**Exercise:**
Pull out of the data below the stretch of lines bounded by the one containing "Given: Click the back navigation arrow" and the one containing "This screenshot has height=402, width=551.", both bounds included, unchanged.

**Data to examine:**
----

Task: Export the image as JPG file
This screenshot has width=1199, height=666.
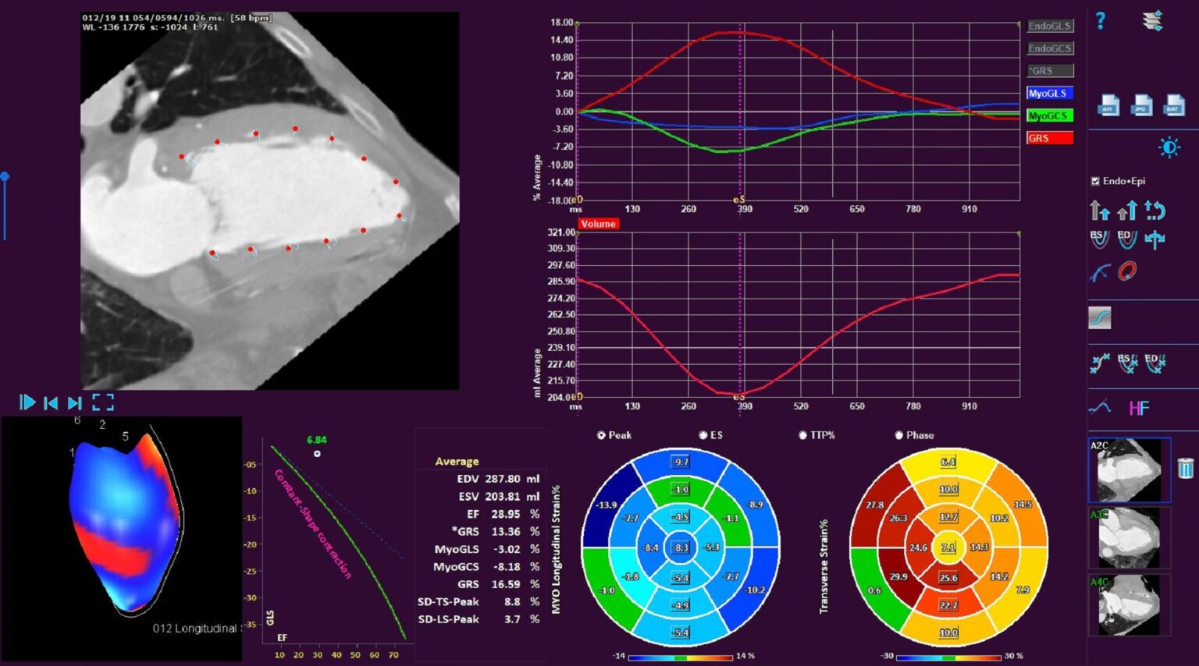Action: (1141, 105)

----

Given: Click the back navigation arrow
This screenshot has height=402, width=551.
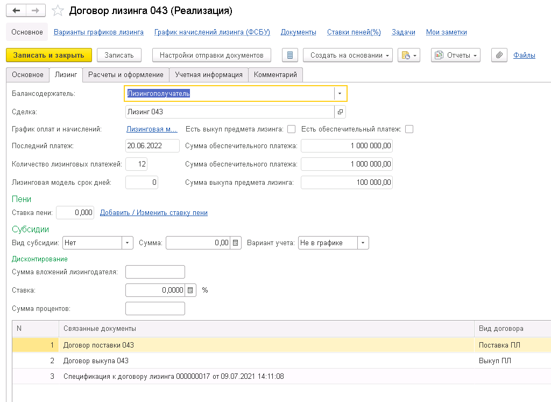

----

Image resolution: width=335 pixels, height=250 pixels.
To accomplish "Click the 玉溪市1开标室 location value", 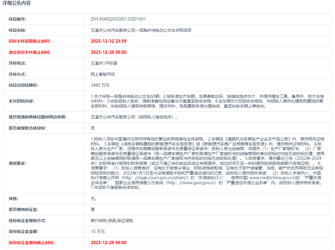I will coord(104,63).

----

**Reply to the task:**
Given: Click the back navigation arrow
This screenshot has height=402, width=551.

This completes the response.